Palembang – BERITAMETRONEWS.COM
Pelaksana Harian (Plh) Sekretaris Daerah (Sekda) Provinsi Sumatera Selatan (Sumsel), Edward Candra, menekankan pentingnya peningkatan profesionalisme dalam pelayanan rumah sakit di wilayah Sumsel. Hal ini disampaikan dalam acara Seminar dan Workshop Perumahsakitan serta Pameran Alat Kesehatan yang diselenggarakan oleh Perhimpunan Rumah Sakit Seluruh Indonesia (Persi) Wilayah Sumatera Selatan di Grand Ballroom Hotel Novotel Palembang. Rabu (17/7/24)
Edward Candra menyoroti bahwa rumah sakit sebagai sarana pelayanan kesehatan masyarakat harus memenuhi standar mutu yang telah ditetapkan oleh Kementerian Kesehatan Republik Indonesia. “Kualitas pelayanan kesehatan di rumah sakit dapat dilihat dari kinerja personil rumah sakit, efisiensi, efektivitas, dan kepuasan pasien,” ujar Edward.
Ia juga menambahkan bahwa di era globalisasi ini, perkembangan ilmu dan teknologi, termasuk di bidang kedokteran, sangat pesat. “Pelayanan kesehatan saat ini sangat kompleks dan lebih efektif. Namun, apabila pemberi layanan kurang hati-hati, potensi kesalahan dalam pelayanan bisa terjadi,” tambahnya.
Edward mengharapkan Persi dapat menghimpun semua rumah sakit di wilayah Sumsel untuk bersama-sama meningkatkan mutu dan profesionalitas pelayanan dengan sistem rujukan rumah sakit. “Kami mengucapkan selamat atas terselenggaranya Seminar dan Workshop Perumahsakitan ini. Semoga memberikan manfaat yang sebesar-besarnya bagi para peserta sehingga dapat berperan aktif dalam menanggulangi masalah kesehatan di masyarakat,” harapnya.

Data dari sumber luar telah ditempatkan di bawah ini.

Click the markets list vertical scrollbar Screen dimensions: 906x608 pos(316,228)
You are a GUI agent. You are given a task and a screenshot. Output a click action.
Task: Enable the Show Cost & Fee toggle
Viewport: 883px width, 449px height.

Ketua Umum Persi pusat, Dr. Bambang Wibowo, menyampaikan terima kasih dan apresiasi kepada Pemerintah Provinsi Sumsel yang telah memberikan dukungan dalam peningkatan kapasitas dan kompetensi di bidang perumahsakitan. “Perkembangan teknologi kedokteran dan peralatan terus terjadi. Oleh karena itu, jajaran manajemen juga harus meningkatkan kompetensi. Profesi ini harus mengikuti perkembangan perumahsakitan,” katanya.
Ketua Persi Wilayah Sumsel, dr. Hj. Markiani, menambahkan bahwa seminar ini merupakan bentuk kolaborasi pengembangan sumber daya manusia yang membahas isu-isu penting terkait perumahsakitan. “Kegiatan ini juga meliputi seminar dan workshop untuk membangun budaya keselamatan pasien, pengembangan rekam medis, dan berbagai materi pengembangan sumber daya lainnya,” ujarnya.
Acara ini diharapkan dapat memberikan kontribusi signifikan terhadap peningkatan kualitas pelayanan kesehatan di rumah sakit-rumah sakit di Sumsel, serta menjawab tantangan dan kebutuhan pelayanan medis di era modern.